Детскую улыбку сменил испуг оттого, что его поругал взрослый. Бену сделалось стыдно. Мальчик выглядел наивно и незащищено.
— Что прикалываем? Я не понимаю, — спросил он.
— Вот это действительно смешно. Что вы и «чуваки» не говорите? Как же вы парня называете в таком случае?
— Хмырь, — пожал мальчик плечами. — Только я так не говорю. Папа ругает меня.
Говорит, что это некрасиво. Все говорят, а я нет. Надо мной все смеются. Разве это правильно?
— Ну ладно, как говорится, каждому свои приколы. До Алги отсюда далеко?
— Не слышал про такой город. Это что заграница?
— Ты меня убиваешь, как это, хмырь. Какой здесь ближайший населенный пункт?
— Камышин в часе езды.
— Камышин давно в Сабару переименовали.
Бен осекся, когда увидел, какая из ранца у пацана торчит игрушка. Этакий грузовичок, весь из сплошного металла, с лепешками колес, такой старый, такие выпускались только в 60-тых годах 20 века. И такой новый. Сверкающий лаком на немятых боках, с идеально чистыми негнутыми колесами, только что из магазина.
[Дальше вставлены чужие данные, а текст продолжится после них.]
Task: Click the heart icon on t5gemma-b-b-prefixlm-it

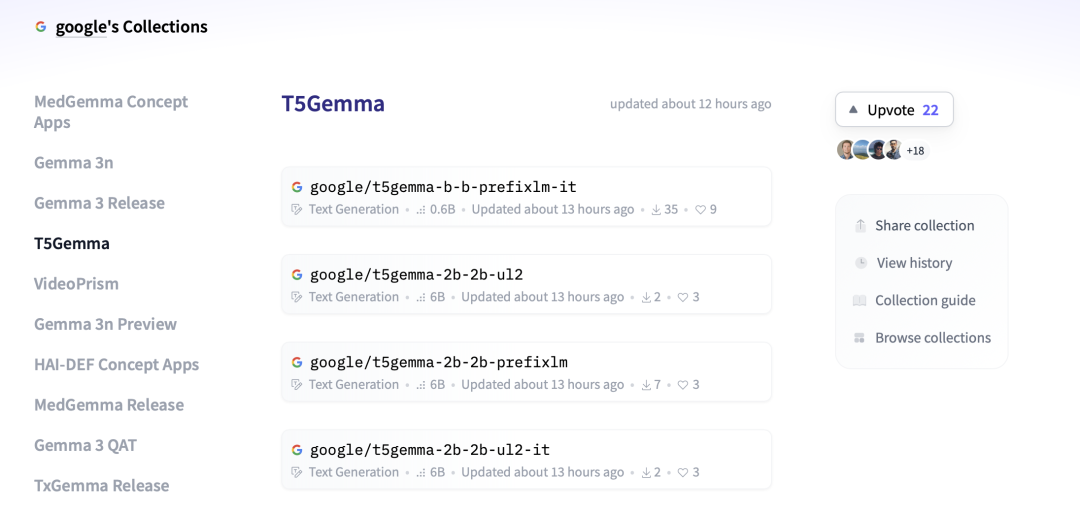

Сразу бросилось в глаза то, на что он должен был обратить внимание с начала. На мальчике был пионерский галстук, а на ногах кеды, повсеместно замененные давным-давно на кроссовки, и чей внешний вид которых он успел позабыть, потому что не видел таких со своего детства, когда таскал такие же — на толстой рыхлой резине. И воздух здесь был другой. Все было другое. Он попал в другую жизнь. Внезапная догадка пригвоздила его к месту. Раритетная монетка, автомат, теперь школа раритетная. А может все наоборот. Может это он раритет.
— Это какой…? — он хотел спросить «год», но со страхом понял, что с ним что-то не то, он бьется как эпилептик, но не может выдавить из себя одно единственное слово.
Это была даже не заикание, а нечто гораздо более худшее, словно кто-то взял его железной рукой за язык и не давал говорить вовсе. Он попробовал говорить другие слова, и это ему удалось, правда, до определенных пределов.
— Это что же я попал в…? — он хотел сказать «прошлое» и снова забился в падучей, хрипел, надувал щеки, было смешно и страшно, как в детстве, когда наступает такой момент, и от переполнявших чувств начинаешь писаться в штаны.
Похоже, перелет не прошел даром и он заболел. Ему сделалось плохо. Закружилась голова, затошнило. И его позвали. Голос тонкий, далекий, но отозвался прямо в сердце и в черепе одновременно. Он нутром понял, пора.
— "Кончитта", — прошептал он, вытирая выступившую испарину.